## Task prompt
The expected output is every entry below, exact in every character.

## Data to examine
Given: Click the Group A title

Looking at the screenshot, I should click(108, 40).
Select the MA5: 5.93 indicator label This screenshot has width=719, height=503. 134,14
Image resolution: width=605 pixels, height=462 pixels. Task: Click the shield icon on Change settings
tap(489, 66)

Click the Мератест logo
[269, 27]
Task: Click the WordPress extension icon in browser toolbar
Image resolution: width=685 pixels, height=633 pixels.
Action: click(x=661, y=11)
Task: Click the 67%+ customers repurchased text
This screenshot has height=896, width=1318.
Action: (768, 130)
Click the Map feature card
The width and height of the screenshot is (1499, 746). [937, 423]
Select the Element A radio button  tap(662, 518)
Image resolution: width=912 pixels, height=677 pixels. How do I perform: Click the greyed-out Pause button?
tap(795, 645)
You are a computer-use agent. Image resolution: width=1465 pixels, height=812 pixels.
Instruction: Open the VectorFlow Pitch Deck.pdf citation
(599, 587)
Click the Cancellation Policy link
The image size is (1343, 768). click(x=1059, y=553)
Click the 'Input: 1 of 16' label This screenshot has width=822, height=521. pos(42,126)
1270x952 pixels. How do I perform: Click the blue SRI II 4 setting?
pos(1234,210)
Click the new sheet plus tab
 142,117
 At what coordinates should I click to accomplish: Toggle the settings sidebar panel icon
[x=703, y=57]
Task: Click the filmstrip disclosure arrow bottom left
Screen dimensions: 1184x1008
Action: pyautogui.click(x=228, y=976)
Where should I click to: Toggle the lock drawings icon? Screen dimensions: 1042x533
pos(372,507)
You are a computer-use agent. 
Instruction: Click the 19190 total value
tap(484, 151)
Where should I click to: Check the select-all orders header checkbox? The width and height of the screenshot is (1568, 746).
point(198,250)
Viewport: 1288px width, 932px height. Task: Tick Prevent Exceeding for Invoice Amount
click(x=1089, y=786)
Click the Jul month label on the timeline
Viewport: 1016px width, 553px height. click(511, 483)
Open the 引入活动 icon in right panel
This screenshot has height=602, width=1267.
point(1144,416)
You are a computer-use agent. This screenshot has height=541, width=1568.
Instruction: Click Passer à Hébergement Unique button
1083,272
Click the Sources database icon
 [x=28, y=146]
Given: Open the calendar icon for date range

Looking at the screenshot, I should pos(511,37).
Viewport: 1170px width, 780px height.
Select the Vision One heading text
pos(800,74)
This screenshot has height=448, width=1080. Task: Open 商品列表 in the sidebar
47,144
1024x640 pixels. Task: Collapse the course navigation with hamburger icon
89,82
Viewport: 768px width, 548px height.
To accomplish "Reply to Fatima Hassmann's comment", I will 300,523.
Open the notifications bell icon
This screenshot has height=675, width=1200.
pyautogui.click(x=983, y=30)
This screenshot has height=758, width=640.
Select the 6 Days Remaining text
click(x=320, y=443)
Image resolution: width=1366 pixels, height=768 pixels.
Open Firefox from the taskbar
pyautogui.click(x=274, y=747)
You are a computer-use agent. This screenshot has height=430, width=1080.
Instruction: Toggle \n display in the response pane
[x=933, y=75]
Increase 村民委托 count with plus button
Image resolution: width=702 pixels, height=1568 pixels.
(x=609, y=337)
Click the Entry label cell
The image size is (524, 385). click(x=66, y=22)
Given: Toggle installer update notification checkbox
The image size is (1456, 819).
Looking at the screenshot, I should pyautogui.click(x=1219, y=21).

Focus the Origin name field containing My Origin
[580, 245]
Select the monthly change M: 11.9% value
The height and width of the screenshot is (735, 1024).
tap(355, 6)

## Result below
Given: Click the Group A title

Looking at the screenshot, I should click(108, 40).
Select the MA5: 5.93 indicator label This screenshot has width=719, height=503. 134,14
Image resolution: width=605 pixels, height=462 pixels. Task: Click the shield icon on Change settings
tap(489, 66)

Click the Мератест logo
[269, 27]
Task: Click the WordPress extension icon in browser toolbar
Image resolution: width=685 pixels, height=633 pixels.
Action: click(x=661, y=11)
Task: Click the 67%+ customers repurchased text
This screenshot has height=896, width=1318.
Action: (768, 130)
Click the Map feature card
The width and height of the screenshot is (1499, 746). [937, 423]
Select the Element A radio button  tap(662, 518)
Image resolution: width=912 pixels, height=677 pixels. How do I perform: Click the greyed-out Pause button?
tap(795, 645)
You are a computer-use agent. Image resolution: width=1465 pixels, height=812 pixels.
Instruction: Open the VectorFlow Pitch Deck.pdf citation
(599, 587)
Click the Cancellation Policy link
The image size is (1343, 768). click(x=1059, y=553)
Click the 'Input: 1 of 16' label This screenshot has width=822, height=521. pos(42,126)
1270x952 pixels. How do I perform: Click the blue SRI II 4 setting?
pos(1234,210)
Click the new sheet plus tab
 142,117
 At what coordinates should I click to accomplish: Toggle the settings sidebar panel icon
[x=703, y=57]
Task: Click the filmstrip disclosure arrow bottom left
Screen dimensions: 1184x1008
Action: pyautogui.click(x=228, y=976)
Where should I click to: Toggle the lock drawings icon? Screen dimensions: 1042x533
pos(372,507)
You are a computer-use agent. 
Instruction: Click the 19190 total value
tap(484, 151)
Where should I click to: Check the select-all orders header checkbox? The width and height of the screenshot is (1568, 746).
point(198,250)
Viewport: 1288px width, 932px height. Task: Tick Prevent Exceeding for Invoice Amount
click(x=1089, y=786)
Click the Jul month label on the timeline
Viewport: 1016px width, 553px height. click(511, 483)
Open the 引入活动 icon in right panel
This screenshot has height=602, width=1267.
point(1144,416)
You are a computer-use agent. This screenshot has height=541, width=1568.
Instruction: Click Passer à Hébergement Unique button
1083,272
Click the Sources database icon
 [x=28, y=146]
Given: Open the calendar icon for date range

Looking at the screenshot, I should pos(511,37).
Viewport: 1170px width, 780px height.
Select the Vision One heading text
pos(800,74)
This screenshot has height=448, width=1080. Task: Open 商品列表 in the sidebar
47,144
1024x640 pixels. Task: Collapse the course navigation with hamburger icon
89,82
Viewport: 768px width, 548px height.
To accomplish "Reply to Fatima Hassmann's comment", I will 300,523.
Open the notifications bell icon
This screenshot has height=675, width=1200.
pyautogui.click(x=983, y=30)
This screenshot has height=758, width=640.
Select the 6 Days Remaining text
click(x=320, y=443)
Image resolution: width=1366 pixels, height=768 pixels.
Open Firefox from the taskbar
pyautogui.click(x=274, y=747)
You are a computer-use agent. This screenshot has height=430, width=1080.
Instruction: Toggle \n display in the response pane
[x=933, y=75]
Increase 村民委托 count with plus button
Image resolution: width=702 pixels, height=1568 pixels.
(x=609, y=337)
Click the Entry label cell
The image size is (524, 385). click(x=66, y=22)
Given: Toggle installer update notification checkbox
The image size is (1456, 819).
Looking at the screenshot, I should pyautogui.click(x=1219, y=21).

Focus the Origin name field containing My Origin
[580, 245]
Select the monthly change M: 11.9% value
The height and width of the screenshot is (735, 1024).
tap(355, 6)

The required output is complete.